====== RECORDS TO PROCESS
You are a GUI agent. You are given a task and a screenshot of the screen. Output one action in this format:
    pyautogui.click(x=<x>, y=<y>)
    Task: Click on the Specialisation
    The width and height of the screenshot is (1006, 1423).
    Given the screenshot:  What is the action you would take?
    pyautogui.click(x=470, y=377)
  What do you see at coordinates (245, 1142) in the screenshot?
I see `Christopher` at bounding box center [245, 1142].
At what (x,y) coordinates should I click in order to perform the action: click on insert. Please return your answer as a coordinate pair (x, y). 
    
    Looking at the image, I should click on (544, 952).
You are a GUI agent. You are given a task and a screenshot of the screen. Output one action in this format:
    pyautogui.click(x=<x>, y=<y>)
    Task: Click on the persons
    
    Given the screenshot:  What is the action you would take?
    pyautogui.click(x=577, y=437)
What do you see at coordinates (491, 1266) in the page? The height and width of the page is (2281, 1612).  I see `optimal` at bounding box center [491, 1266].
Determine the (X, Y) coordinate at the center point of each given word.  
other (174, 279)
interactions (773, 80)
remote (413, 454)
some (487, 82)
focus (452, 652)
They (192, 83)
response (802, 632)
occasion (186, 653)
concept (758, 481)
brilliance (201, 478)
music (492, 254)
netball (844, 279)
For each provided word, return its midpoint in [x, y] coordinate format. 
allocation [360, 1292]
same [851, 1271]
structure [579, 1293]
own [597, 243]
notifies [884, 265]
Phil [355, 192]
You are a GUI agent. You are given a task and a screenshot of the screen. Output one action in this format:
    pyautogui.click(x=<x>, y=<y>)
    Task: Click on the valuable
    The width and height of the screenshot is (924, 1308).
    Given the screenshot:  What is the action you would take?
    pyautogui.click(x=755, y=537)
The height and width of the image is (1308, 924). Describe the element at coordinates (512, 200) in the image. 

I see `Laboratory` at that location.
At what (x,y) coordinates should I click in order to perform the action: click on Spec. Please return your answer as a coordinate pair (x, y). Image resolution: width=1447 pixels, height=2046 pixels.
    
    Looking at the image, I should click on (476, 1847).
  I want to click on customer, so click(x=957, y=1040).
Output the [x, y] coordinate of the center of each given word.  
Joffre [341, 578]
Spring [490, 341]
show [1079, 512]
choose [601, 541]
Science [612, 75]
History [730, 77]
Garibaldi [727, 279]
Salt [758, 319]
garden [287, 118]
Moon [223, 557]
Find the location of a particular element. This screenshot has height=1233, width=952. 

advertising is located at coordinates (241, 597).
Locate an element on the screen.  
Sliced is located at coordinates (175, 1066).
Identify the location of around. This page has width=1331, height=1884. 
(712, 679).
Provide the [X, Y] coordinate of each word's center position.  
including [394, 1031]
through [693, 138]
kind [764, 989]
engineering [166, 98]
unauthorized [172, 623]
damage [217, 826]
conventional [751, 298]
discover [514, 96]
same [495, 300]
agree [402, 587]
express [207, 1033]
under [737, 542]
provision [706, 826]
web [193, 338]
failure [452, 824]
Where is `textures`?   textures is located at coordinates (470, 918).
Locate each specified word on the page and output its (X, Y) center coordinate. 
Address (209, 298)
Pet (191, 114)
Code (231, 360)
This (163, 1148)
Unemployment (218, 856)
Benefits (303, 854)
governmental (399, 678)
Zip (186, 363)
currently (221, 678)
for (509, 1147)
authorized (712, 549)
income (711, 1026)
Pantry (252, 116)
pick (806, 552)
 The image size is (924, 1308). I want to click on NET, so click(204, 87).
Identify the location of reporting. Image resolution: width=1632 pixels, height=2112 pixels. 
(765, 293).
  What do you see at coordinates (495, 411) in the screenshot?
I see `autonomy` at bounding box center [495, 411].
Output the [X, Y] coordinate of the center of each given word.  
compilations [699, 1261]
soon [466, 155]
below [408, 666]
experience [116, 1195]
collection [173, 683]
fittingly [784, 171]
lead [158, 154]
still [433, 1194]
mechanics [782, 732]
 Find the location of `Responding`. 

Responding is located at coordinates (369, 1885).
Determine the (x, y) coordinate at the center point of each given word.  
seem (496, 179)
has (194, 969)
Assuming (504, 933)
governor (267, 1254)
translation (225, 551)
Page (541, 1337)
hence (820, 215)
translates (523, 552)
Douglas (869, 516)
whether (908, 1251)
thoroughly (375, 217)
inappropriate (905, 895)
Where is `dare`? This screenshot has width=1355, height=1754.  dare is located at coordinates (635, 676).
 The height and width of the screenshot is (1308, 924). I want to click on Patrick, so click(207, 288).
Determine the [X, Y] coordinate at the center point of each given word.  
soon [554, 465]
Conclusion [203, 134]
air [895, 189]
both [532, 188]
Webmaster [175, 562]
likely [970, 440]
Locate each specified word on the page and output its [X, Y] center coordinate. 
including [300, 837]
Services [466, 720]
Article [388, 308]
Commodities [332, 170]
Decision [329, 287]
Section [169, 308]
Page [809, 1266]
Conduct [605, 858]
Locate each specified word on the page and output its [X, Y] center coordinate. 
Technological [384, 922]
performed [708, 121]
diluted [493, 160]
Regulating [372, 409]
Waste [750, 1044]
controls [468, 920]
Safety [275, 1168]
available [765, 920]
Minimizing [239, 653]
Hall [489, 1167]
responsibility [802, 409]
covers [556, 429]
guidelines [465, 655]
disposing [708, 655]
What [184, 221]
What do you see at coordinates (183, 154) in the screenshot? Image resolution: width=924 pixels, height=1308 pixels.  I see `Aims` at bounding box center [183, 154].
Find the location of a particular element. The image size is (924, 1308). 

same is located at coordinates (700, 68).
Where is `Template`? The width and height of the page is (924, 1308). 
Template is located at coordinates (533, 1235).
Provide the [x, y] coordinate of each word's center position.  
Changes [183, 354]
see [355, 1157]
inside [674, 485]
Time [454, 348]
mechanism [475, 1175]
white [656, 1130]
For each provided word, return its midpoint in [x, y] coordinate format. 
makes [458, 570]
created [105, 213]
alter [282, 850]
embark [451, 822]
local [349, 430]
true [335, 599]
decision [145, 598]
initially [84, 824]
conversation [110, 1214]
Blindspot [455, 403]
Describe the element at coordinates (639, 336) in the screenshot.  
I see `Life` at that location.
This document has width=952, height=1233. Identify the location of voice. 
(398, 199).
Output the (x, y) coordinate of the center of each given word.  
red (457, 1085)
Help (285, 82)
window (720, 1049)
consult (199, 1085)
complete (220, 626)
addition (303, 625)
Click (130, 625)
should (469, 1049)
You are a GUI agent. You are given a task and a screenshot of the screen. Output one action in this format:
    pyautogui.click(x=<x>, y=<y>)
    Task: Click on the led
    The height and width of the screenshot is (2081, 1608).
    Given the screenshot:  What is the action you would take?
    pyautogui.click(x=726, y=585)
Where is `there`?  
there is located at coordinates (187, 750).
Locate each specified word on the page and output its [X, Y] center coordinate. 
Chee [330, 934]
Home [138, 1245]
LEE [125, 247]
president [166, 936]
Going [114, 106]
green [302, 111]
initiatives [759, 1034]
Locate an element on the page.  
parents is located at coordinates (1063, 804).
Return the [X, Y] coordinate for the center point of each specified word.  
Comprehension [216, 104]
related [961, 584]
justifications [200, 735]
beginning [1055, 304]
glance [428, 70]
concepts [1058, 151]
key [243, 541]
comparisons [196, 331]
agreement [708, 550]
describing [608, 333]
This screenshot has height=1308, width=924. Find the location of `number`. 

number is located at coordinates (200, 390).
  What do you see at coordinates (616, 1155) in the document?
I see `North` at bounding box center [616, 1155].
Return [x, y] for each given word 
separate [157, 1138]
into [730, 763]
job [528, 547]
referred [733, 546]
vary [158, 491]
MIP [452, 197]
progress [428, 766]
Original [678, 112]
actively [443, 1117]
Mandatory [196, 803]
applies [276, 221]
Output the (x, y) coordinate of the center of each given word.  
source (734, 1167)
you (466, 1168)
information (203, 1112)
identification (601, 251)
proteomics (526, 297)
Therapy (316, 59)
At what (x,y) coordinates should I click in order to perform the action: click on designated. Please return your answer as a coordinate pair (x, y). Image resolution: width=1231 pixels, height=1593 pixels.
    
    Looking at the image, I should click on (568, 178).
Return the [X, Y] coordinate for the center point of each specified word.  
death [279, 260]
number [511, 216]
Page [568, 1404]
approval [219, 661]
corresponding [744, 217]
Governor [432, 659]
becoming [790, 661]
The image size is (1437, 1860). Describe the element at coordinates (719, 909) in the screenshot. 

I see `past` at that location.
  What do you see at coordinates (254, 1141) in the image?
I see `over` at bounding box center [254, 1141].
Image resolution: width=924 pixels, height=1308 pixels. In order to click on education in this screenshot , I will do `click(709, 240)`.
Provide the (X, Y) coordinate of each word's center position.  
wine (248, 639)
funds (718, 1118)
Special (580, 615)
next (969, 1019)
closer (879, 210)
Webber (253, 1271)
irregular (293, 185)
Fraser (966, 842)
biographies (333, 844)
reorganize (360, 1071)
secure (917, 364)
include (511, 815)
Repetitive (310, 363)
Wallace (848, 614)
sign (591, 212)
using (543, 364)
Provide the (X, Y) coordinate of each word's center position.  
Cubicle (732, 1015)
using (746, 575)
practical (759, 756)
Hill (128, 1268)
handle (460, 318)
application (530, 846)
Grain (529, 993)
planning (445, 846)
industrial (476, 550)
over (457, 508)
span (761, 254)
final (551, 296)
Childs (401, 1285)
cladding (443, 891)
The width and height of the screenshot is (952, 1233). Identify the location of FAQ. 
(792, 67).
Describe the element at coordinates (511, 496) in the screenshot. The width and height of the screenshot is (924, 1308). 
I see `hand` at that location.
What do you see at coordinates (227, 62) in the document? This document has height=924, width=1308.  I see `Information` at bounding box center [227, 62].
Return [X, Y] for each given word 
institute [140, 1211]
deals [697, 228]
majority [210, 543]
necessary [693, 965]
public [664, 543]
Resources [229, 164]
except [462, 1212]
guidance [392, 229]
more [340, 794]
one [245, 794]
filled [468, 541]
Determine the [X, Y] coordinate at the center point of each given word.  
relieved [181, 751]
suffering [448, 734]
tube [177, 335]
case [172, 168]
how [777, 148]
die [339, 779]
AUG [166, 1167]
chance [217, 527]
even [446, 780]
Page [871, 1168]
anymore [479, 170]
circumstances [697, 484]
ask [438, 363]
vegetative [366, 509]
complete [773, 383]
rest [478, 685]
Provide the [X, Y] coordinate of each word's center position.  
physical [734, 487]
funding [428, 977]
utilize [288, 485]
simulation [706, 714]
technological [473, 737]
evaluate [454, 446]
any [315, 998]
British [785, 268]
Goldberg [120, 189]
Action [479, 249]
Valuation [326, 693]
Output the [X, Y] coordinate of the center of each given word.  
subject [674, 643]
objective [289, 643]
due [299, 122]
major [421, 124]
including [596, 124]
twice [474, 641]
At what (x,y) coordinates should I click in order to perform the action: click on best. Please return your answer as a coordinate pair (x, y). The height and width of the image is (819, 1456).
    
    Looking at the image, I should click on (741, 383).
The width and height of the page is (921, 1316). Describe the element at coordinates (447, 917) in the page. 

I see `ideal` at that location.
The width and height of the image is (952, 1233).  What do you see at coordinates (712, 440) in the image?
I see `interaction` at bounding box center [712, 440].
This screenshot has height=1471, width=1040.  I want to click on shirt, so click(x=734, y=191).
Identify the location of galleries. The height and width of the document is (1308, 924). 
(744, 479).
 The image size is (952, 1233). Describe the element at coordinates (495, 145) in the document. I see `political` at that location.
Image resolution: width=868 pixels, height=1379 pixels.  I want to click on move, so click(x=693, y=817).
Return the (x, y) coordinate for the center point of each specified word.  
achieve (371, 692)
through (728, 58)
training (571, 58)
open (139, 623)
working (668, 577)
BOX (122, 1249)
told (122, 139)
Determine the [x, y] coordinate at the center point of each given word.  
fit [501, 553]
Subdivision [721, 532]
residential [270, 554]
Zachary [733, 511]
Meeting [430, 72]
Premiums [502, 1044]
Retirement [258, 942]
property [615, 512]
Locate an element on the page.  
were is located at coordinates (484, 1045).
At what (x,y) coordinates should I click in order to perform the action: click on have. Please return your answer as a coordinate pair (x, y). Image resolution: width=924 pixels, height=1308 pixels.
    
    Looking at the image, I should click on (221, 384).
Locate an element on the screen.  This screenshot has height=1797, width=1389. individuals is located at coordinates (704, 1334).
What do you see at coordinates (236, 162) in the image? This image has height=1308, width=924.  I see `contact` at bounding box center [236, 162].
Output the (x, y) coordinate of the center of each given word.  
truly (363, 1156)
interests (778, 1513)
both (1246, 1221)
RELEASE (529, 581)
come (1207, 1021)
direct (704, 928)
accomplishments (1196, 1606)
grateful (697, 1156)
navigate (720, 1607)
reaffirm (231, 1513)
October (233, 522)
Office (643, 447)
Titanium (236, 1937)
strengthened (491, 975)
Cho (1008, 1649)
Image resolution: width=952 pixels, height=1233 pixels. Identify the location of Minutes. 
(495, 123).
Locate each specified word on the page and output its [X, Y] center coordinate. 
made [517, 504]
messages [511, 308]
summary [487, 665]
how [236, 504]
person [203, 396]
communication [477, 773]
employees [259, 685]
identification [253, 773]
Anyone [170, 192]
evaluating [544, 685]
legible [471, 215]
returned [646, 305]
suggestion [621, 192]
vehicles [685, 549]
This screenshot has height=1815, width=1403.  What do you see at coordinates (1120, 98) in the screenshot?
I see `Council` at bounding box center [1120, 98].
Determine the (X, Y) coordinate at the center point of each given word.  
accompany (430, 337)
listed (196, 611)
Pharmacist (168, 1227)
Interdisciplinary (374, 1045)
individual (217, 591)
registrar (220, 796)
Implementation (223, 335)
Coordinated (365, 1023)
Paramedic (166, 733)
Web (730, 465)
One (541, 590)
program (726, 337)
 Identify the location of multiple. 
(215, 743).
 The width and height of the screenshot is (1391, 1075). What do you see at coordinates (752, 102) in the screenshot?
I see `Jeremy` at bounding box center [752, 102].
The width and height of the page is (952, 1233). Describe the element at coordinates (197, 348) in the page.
============
WORK REQUIRED:
Please print the lines above verbatim, starting with the line containing "suffering [448, 734]" and going on through the line containing "This screenshot has height=1471, width=1040.".

CORRECT RESULT:
suffering [448, 734]
tube [177, 335]
case [172, 168]
how [777, 148]
die [339, 779]
AUG [166, 1167]
chance [217, 527]
even [446, 780]
Page [871, 1168]
anymore [479, 170]
circumstances [697, 484]
ask [438, 363]
vegetative [366, 509]
complete [773, 383]
rest [478, 685]
Provide the [X, Y] coordinate of each word's center position.  
physical [734, 487]
funding [428, 977]
utilize [288, 485]
simulation [706, 714]
technological [473, 737]
evaluate [454, 446]
any [315, 998]
British [785, 268]
Goldberg [120, 189]
Action [479, 249]
Valuation [326, 693]
Output the [X, Y] coordinate of the center of each given word.  
subject [674, 643]
objective [289, 643]
due [299, 122]
major [421, 124]
including [596, 124]
twice [474, 641]
At what (x,y) coordinates should I click in order to perform the action: click on best. Please return your answer as a coordinate pair (x, y). The height and width of the image is (819, 1456).
    
    Looking at the image, I should click on (741, 383).
The width and height of the page is (921, 1316). Describe the element at coordinates (447, 917) in the page. 

I see `ideal` at that location.
The width and height of the image is (952, 1233).  What do you see at coordinates (712, 440) in the image?
I see `interaction` at bounding box center [712, 440].
This screenshot has height=1471, width=1040.  I want to click on shirt, so click(x=734, y=191).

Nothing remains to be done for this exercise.